But a general discussion’s too much for a blog so I’ll settle for telling you a story.   The Christmas season my grand-daughter Ava was five, she found out that if she went around the house holding a sprig of mistletoe over her head, she’d get kisses. Now since Ava likes kisses a LOT, and since the mistletoe gambit was her most sure-fire way so far to get them, she wasn’t about to give up just because her mother threw the mistletoe away after New Year’s— especially not when she knew where it had come from– a wild plum growing at the bottom of the pasture behind her house. So she decided to get more, mistletoe first, then kisses.

She started by drawing herself a map consisting of a wobbly rectangle for the back door, two more or less parallel lines, and a tree with squiggles at the top.   She made a copy for her little sister then tucked one copy into her pants and the other into Lydia’s diaper, and the two of them got ready to set out on the road to high adventure.  First, though, Ava had to tell D’Arcy (her mother), who was sitting on the front porch at the time, where she and Lydia were going.  So she did.  Then she started for the front door.  D’Arcy didn’t get why Ava was going inside.  Wouldn’t it be easier if she just went around the house?     NO, said Ava.  Her map started at the back door, and so would she.

Since this was a time when Ava was demanding adult attention/company pretty much twenty-four seven, D’Arcy was surprised Ava hadn’t demanded she come too.   She was also pleased, because if Ava and Lydia did make it to the plum tree, it would be the farthest from home Ava had ever gone by herself.   She waited until she heard the back door close, then went inside to watch out the window. She been sure the children would turn back.   They didn’t. But every few steps Ava would drop Lydia’s hand to consult the map, then tuck it back in and start off again (to get the point of that, you have to understand that there aren’t any paths in the pasture.)  Finally, Ava seemed to be satisfied they were on the right track and the two of them started decisively marching (and toddling) downhill.   Now, D’Arcy thought all this was sweet—any mother would– but she had her doubts because the mistletoe they’d picked was growing well beyond Ava’s reach, even assuming she could climb the tree. And since Ava, like most five year olds, tended not to be philosophical about defeat, D’Arcy spent the few minutes after she and Lyddy disappeared bracing herself.   But she needn’t have worried. The two of them came triumphantly back, each of them holding a good sprig of mistletoe over her head. Sometimes, fellow babies, maps work.

Discussion

BY john guzlowski on Nov 19 2009 (#1)

Thanks for Ava’s story, Lola. It brought back a lot of memories of my daughter’s childhood. She and I were once standing on the banks of the Embarrass River in Coles County, Illinois, and she asked me where the water goes.

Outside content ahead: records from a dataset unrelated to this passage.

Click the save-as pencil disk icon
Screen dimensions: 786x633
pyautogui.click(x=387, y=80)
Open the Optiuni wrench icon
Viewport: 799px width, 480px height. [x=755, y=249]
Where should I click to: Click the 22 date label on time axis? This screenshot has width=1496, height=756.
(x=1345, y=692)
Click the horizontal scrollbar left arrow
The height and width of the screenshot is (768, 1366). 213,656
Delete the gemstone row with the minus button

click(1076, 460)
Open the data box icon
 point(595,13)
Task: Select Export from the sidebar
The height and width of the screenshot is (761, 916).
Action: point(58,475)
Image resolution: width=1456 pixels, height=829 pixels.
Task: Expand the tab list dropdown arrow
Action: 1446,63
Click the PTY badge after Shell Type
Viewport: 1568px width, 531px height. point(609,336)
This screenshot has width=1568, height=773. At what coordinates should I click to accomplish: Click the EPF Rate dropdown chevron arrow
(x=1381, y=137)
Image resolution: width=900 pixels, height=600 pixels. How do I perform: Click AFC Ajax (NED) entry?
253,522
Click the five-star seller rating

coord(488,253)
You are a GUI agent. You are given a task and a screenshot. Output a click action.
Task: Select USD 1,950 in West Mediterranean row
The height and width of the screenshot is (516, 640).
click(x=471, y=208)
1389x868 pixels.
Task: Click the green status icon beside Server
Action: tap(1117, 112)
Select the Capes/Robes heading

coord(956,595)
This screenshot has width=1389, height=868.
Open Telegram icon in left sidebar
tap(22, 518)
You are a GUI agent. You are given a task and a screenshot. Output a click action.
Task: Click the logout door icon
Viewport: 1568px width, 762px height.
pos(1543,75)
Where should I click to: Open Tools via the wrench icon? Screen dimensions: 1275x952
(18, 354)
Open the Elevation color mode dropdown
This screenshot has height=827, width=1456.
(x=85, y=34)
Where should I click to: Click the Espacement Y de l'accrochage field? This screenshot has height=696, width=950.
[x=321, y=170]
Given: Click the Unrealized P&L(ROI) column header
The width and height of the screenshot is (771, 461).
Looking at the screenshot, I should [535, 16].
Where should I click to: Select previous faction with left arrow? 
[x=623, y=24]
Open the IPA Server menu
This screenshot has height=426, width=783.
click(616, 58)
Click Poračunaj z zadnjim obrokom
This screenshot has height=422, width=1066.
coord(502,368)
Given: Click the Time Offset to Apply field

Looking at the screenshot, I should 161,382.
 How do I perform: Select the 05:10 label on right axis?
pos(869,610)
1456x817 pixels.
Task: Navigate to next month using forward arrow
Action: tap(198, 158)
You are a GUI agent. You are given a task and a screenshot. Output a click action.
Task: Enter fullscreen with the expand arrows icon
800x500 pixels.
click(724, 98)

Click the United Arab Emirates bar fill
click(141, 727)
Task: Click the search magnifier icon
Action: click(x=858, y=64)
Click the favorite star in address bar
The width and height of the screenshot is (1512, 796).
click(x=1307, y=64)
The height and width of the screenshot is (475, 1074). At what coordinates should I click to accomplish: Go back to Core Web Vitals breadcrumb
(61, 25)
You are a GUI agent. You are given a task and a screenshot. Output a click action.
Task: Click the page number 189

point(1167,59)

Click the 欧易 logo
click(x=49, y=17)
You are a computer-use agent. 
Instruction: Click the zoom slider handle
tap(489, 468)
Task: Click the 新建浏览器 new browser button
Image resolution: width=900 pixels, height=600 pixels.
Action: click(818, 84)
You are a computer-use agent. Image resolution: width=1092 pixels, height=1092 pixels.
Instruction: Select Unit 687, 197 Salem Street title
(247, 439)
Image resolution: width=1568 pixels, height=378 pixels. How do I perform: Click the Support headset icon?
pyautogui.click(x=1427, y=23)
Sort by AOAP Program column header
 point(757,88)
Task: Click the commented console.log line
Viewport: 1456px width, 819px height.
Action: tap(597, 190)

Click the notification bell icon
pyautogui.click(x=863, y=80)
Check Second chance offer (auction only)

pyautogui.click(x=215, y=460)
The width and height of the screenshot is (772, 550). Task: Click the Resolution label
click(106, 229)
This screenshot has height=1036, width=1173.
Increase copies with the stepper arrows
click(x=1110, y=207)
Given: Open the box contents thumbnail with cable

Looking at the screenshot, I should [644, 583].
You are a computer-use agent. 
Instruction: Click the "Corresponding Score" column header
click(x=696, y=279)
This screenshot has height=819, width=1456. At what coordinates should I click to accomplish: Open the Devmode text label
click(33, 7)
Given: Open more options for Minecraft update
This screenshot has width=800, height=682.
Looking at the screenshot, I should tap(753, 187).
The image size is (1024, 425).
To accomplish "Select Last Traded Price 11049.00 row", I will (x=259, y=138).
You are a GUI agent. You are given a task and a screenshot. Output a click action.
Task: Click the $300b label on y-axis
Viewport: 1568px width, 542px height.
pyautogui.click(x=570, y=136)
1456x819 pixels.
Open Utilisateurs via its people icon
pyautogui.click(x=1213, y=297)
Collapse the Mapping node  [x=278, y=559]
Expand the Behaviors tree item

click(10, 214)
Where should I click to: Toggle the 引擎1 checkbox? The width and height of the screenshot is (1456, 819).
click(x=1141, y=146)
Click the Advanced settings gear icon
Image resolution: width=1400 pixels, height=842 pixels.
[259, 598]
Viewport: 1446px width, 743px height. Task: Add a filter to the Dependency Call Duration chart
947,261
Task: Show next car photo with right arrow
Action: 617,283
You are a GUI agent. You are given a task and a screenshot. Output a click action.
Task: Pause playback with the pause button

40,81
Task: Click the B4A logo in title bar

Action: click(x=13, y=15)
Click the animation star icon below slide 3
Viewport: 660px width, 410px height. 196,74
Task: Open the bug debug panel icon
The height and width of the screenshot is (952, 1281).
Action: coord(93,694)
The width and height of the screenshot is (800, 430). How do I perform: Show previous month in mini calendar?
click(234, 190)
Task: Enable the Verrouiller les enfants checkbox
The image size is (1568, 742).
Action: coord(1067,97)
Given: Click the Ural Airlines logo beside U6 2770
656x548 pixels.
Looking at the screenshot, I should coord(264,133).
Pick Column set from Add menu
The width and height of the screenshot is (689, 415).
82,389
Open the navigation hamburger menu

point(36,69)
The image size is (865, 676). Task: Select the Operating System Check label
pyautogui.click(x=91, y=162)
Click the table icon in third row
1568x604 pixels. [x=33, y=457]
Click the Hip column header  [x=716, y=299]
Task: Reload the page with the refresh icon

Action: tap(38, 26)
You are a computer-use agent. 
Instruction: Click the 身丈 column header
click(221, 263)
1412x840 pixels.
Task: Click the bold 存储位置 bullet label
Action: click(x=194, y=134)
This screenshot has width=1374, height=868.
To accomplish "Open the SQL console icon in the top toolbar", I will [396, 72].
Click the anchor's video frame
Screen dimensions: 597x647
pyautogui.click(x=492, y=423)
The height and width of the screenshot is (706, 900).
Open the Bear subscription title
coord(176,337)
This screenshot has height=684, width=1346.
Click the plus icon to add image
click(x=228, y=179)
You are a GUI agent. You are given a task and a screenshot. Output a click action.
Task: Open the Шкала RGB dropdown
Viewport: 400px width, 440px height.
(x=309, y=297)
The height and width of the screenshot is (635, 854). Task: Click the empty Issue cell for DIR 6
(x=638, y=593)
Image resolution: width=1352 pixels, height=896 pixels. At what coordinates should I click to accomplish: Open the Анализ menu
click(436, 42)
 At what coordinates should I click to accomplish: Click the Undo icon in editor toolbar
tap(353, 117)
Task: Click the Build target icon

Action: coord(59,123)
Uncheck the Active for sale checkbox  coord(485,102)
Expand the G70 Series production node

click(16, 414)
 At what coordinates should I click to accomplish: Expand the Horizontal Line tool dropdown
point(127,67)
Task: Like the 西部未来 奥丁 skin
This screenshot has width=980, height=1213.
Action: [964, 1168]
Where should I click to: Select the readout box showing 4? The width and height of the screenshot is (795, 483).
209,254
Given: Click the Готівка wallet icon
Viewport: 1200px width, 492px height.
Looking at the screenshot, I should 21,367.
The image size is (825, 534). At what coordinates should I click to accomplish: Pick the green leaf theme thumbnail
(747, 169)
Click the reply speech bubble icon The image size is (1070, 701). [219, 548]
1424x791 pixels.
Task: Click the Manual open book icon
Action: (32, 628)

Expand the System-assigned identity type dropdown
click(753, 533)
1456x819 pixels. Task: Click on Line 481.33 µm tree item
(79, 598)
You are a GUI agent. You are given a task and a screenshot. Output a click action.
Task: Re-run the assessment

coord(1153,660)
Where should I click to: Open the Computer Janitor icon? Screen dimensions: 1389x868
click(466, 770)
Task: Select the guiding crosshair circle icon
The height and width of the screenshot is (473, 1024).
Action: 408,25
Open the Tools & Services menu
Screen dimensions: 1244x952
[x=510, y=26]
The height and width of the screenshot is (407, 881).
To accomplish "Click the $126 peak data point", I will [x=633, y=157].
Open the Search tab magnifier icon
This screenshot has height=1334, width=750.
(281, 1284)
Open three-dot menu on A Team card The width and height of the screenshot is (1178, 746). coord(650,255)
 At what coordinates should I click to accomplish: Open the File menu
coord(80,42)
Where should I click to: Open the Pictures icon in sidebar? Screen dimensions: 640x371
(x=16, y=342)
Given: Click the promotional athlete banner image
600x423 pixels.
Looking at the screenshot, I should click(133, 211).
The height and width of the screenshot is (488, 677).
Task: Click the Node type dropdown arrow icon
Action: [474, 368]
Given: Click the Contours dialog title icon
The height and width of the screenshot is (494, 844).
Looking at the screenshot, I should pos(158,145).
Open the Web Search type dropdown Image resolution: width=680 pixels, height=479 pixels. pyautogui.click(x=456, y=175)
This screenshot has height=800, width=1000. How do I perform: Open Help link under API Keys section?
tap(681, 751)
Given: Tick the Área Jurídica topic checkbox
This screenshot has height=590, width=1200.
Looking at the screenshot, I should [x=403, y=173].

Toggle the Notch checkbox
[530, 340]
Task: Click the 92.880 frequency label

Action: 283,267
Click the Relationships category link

I tried to explain. It was impossible until I drew her a simple map in the mud. She loved it. I’m not sure she believed it, but she loved the idea of it. The map!

BY Linda Calendrillo on Nov 19 2009 (#2)

Lola, what a fun story. I’ll dream about those two yanking on that bush tonight. I’m left handed so your description of left and right directions made sense to me, and I wonder if it felt that way to other left-handed people.